To find the defendant guilty you must be able to say that there is no rational theory on which credible evidence can be reconciled, but that of the defendant’s guilt.

Tr. at 562. An instruction of this nature need not be given in a federal trial. Holland v. United States, 348 U.S. 121, 139-40, 75 S.Ct. 127, 99 L.Ed. 150 (1954) (rejecting an instruction to the effect that the evidence must exclude every reasonable hypothesis other than that of guilt).

. To the extent that the attorney’s conduct may have failed to protect the petitioner, the issue of his competence under the Sixth Amendment is not before our court in this appeal.

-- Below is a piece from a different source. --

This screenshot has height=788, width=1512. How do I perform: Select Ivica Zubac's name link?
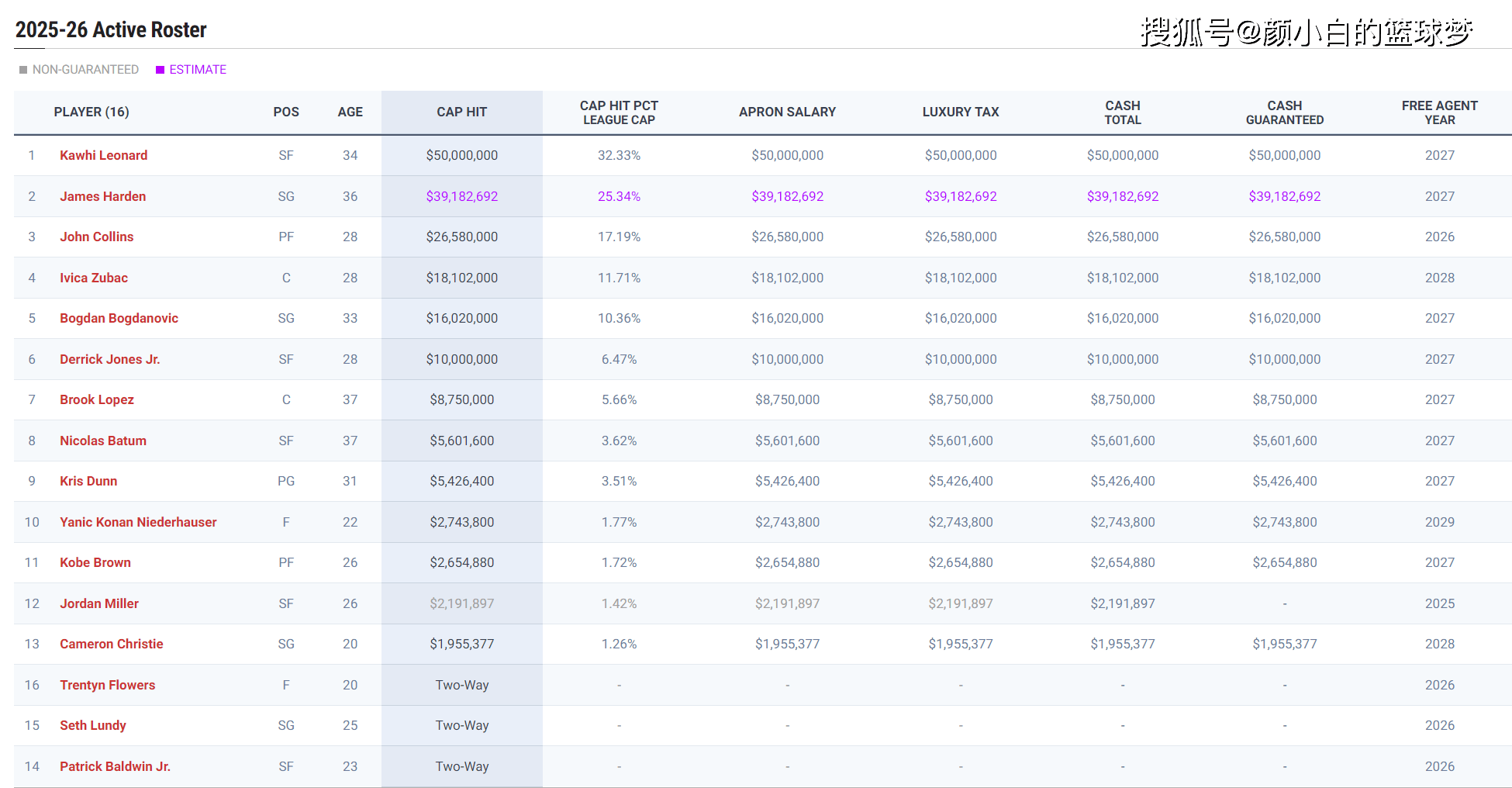coord(94,278)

See generally The Supreme Court, 1976 Term, 91 Harv.L.Rev. 70, 217-18 (1977).

. See United States v. Jackson, 569 F.2d 1003, 1010 (7th Cir. 1978). In a similar setting, the district court’s failure to instruct that the government must prove beyond a reasonable doubt that the defendant did not act in self-defense was held not to be plain error, cognizable without an objection at trial.